Learning the Noise of Failure: Intelligent System Tests for Robots
This work addresses the need for more reliable automated system tests in robotics, potentially reducing human evaluation, though it is incremental as it applies classical machine learning to an existing bottleneck.
The paper tackled the problem of undetected software flaws in robotic simulations by proposing a simulated noise estimate for failure detection, achieving high accuracy with a low false-positive rate in tests on the humanoid robot LOLA.
Roboticists usually test new control software in simulation environments before evaluating its functionality on real-world robots. Simulations reduce the risk of damaging the hardware and can significantly increase the development process's efficiency in the form of automated system tests.

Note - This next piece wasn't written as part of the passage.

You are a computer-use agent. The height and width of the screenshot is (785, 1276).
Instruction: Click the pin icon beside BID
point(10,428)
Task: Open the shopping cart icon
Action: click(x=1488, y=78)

However, many flaws in the software remain undetected in simulation data, revealing their harmful effects on the system only in time-consuming experiments. In reality, such irregularities are often easily recognized solely by the robot's airborne noise during operation. We propose a simulated noise estimate for the detection of failures in automated system tests of robots. The classification of flaws uses classical machine learning - a support vector machine - to identify different failure classes from the scalar noise estimate. The methodology is evaluated on simulation data from the humanoid robot LOLA. The approach yields high failure detection accuracy with a low false-positive rate, enabling its use for stricter automated system tests. Results indicate that a single trained model may work for different robots. The proposed technique is provided to the community in the form of the open-source tool NoisyTest, making it easy to test data from any robot. In a broader scope, the technique may empower real-world automated system tests without human evaluation of success or failure.